*AIM OF THE TASK*.
Begin at the line containing "The width and height of the screenshot is (906, 426)." in the entries below and end at the line containing "The width and height of the screenshot is (296, 171)."; transcribe that range exactly and nothing outside it.

*RECORDS FOR THIS EXERCISE*.

- - - - -

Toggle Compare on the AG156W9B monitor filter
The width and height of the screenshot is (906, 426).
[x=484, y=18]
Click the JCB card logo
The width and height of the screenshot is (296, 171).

- - - - -

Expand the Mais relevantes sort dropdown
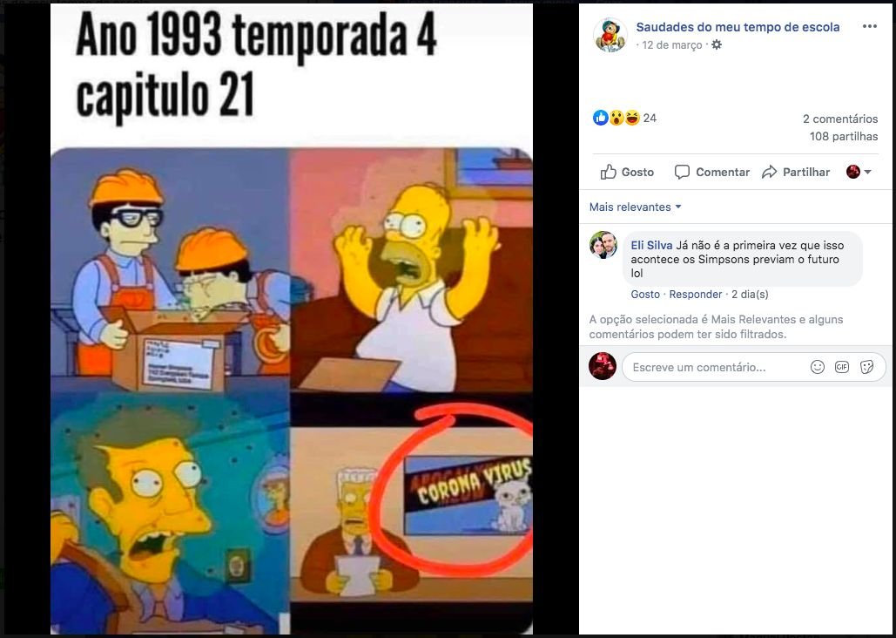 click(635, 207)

- - - - -

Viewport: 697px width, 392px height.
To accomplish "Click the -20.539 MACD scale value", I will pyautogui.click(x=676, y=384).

- - - - -

*FINISHED TASK*.
The width and height of the screenshot is (906, 426).
[x=484, y=18]
Click the JCB card logo
The width and height of the screenshot is (296, 171).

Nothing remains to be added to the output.